Once the software has calculated the appropriate points, exporting 3D data is quite literally a push-button process. You just have to wait a while (depending on the length of the sequence and how complex the motion is) before your 3D camera data is ready for use. For simple camera pans or still handheld shots this works quite well, plus it automatically adds new tracking points as they come into shot, which saves a lot of time. When you choose Automatic Tracking in MatchMover you get a small panel with just a few options.

You can choose to perform just the 2D tracking or the 3D calibration as well, plus you can decide to switch from the default (and faster) greyscale tracking, which utilizes only the average brightness of the pixels, to colour tracking which tracks the three RGB channels using a default weighting scheme. The latter option is slower but more accurate and can be useful when a sequence has low contrast.

On the right track

Autotracking is acceptable in some circumstances, but MatchMover can do a lot more. Using MatchMover Pro’s built-in masks, you can isolate certain elements in the footage and track them separately. This allows you to track a scene that has a moving rigid object (such as a moving vehicle), and even track both the moving background and a moving object – footage taken from a car following another car, for example. By creating moving mattes around the rigid object, you prevent it from interfering with the background calculation and vice versa.

MatchMover allows you to perform motion capture too. Using footage of a person filmed from different angles simultaneously, MatchMover can be used to extract the motion of the person in 3D. This can be done for facial motion capture too.

RealViz has improved the interface of MatchMover Pro in version 3. There is a dual-mode menu at the top that switches between a simple layout and a myriad of panels. It’s well-designed and laid out, but if you want to make changes to the interface it’s now possible to customize it. Other improvements include better OpenGL support including transparency, smooth shading, and backface culling.

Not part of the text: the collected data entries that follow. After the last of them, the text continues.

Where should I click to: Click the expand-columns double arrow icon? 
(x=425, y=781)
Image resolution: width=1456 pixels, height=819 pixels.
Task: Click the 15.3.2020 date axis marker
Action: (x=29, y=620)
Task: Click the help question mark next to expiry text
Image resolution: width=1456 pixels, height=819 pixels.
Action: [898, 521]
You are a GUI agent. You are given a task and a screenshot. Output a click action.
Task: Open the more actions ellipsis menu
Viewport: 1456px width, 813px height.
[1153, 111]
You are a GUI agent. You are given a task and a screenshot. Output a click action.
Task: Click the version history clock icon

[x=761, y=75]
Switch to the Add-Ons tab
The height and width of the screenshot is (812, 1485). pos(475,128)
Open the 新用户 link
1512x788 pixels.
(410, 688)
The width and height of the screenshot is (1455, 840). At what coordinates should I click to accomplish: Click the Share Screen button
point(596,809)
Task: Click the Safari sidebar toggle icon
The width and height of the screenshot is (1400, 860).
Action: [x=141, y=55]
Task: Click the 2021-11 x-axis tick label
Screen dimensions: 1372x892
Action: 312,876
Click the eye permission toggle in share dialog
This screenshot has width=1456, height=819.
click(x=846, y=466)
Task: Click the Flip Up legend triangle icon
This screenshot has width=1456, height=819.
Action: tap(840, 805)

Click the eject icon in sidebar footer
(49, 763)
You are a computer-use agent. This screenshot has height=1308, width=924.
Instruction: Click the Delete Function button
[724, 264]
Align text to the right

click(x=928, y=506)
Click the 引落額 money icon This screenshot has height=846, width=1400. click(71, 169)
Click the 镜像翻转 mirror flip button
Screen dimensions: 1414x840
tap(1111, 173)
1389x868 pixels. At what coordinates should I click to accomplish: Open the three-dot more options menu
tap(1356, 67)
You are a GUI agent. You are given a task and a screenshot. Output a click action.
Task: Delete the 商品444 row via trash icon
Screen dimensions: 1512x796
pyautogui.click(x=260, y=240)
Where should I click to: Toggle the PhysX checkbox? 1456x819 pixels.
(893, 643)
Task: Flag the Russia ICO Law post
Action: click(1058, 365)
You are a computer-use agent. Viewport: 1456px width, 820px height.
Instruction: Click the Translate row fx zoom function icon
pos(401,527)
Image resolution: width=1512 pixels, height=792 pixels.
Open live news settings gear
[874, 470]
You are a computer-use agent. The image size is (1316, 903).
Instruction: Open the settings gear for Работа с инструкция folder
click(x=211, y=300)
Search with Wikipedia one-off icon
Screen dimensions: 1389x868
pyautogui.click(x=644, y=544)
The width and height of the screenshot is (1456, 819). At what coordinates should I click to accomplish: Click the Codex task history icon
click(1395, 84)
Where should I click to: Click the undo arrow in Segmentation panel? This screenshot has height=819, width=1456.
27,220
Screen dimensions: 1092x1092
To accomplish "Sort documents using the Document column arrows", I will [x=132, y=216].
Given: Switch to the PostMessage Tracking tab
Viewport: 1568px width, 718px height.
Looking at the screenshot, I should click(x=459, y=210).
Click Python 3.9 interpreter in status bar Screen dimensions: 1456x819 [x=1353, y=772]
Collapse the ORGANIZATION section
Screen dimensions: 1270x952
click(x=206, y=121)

This is particularly useful when importing complex models to aid in scenes that don’t have much parallax information. RealViz claims the calibration has been improved in version 3, but it’s not a noticeable leap. There doesn’t seem to be any speed improvements on previous versions either.

MatchMover Pro is great to use, and features just about everything a high-end motion-tracking system should. There are some glitches though – notably a little instability running under OS X. There was also a bug that caused the interface to collapse to an unusable state when changing back from full-screen mode to the previous layout, forcing you to quit and restart the program. It was possible to lose the 3D scene entirely when viewing a 3D window. None of the view commands such as Reset Zoom, Fit to Selection or Fit to Viewport would rectify the situation, either.

MatchMover Pro 3 is an expensive piece of software, so it’s reserved for large post-production facilities and those that can afford to pay the hefty price tag. Bugs aside, MatchMover is a great package but has some stiff competition from auto-trackers such as Boujou and PFTrack from newcomers The Pixel Farm. However, MatchMover is an established product and brand, and has the solid workflow and toolset that will satisfy video professionals.